Film Reviews

Posted: Thu., Dec. 31, 1931, 11:00pm PT

Back Street

Universal. Director John M. Stahl; Producer Carl Laemmle Jr.; Screenplay Gladys Lehman, Lynn Starling; Camera Karl Freund; Editor Milton Carruth; Art Director Charles D. Hall
Irene Dunne John Boles June Clyde George Meeker ZaSu Pitts Shirley Grey
Just as Fannie Hurst's bestseller must have fired the imagination of readers, this saga of Ray Schmidt who lives in a shadowy 'back street', and technically meretricious relationship with Walter Saxel, leaps off the screen and smacks the viewer above the gray matter and under the heart.

The sympathy for Schmidt is naturally, humanly and wallopingly developed, even unto Irene Dunne's superb characterization winning her audience away from a slightly unconventional start where she is shown hob-nobbing gaily, but harmlessly, with the travelling salesmen in the Over-the-Rhine beer gardens of Cincinnati.

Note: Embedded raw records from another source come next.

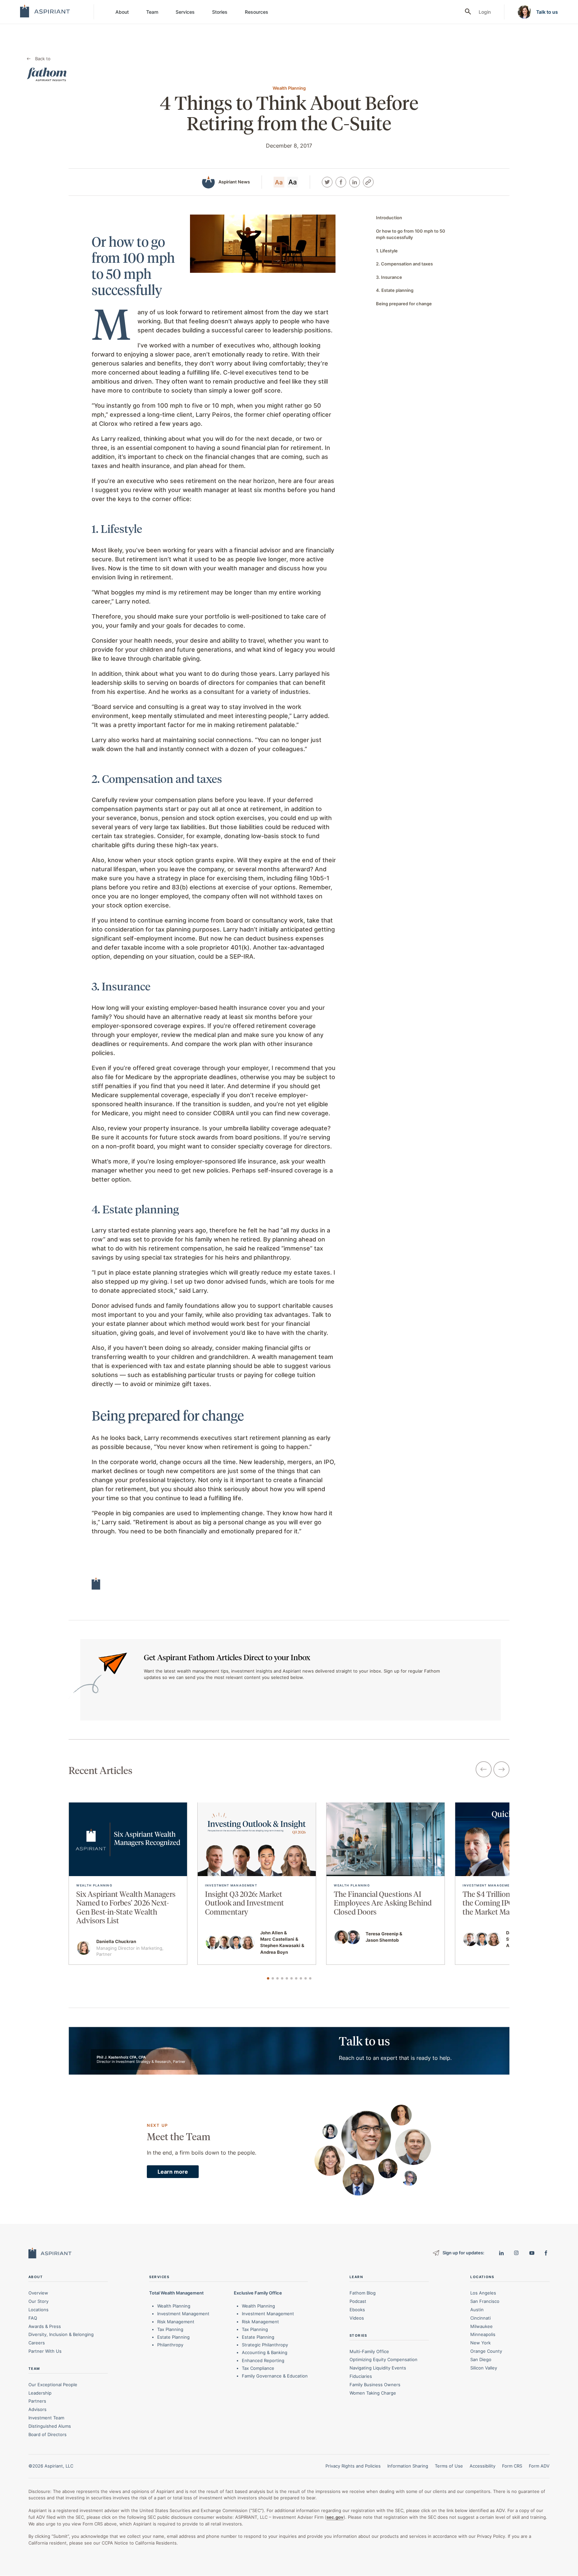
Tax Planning (170, 2329)
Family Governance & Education (275, 2376)
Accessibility (482, 2466)
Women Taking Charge (373, 2393)
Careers (36, 2342)
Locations (38, 2309)
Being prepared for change (404, 303)
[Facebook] (340, 182)
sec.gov (335, 2517)
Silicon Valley (483, 2367)
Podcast (358, 2301)
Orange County (486, 2351)
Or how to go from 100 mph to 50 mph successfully (410, 234)
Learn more (173, 2171)
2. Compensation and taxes (404, 263)
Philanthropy (170, 2344)
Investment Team (46, 2417)
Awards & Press (44, 2326)
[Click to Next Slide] (501, 1770)
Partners (37, 2401)
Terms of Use (449, 2466)
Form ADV (539, 2466)
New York (480, 2342)
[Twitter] (327, 182)
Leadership (40, 2393)
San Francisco (484, 2301)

Her ready acquiescece to every demand of her lover (John Boles) despite his own imminent marriage, 'for family reasons', is as natural in its artlessness as having a cup of coffee, and yet it is packed with human interest.

Dunne is excellent as Schmidt. She is the personification of 'a real woman'. Boles, too, is very effective, deftly highlighting the somewhat selfish man who makes heavy demands of his mistress, and yet withal genuinely in love with the No. 2 woman in his life.

(B&W) Extract of a review from 1932. Running time: 86 MIN.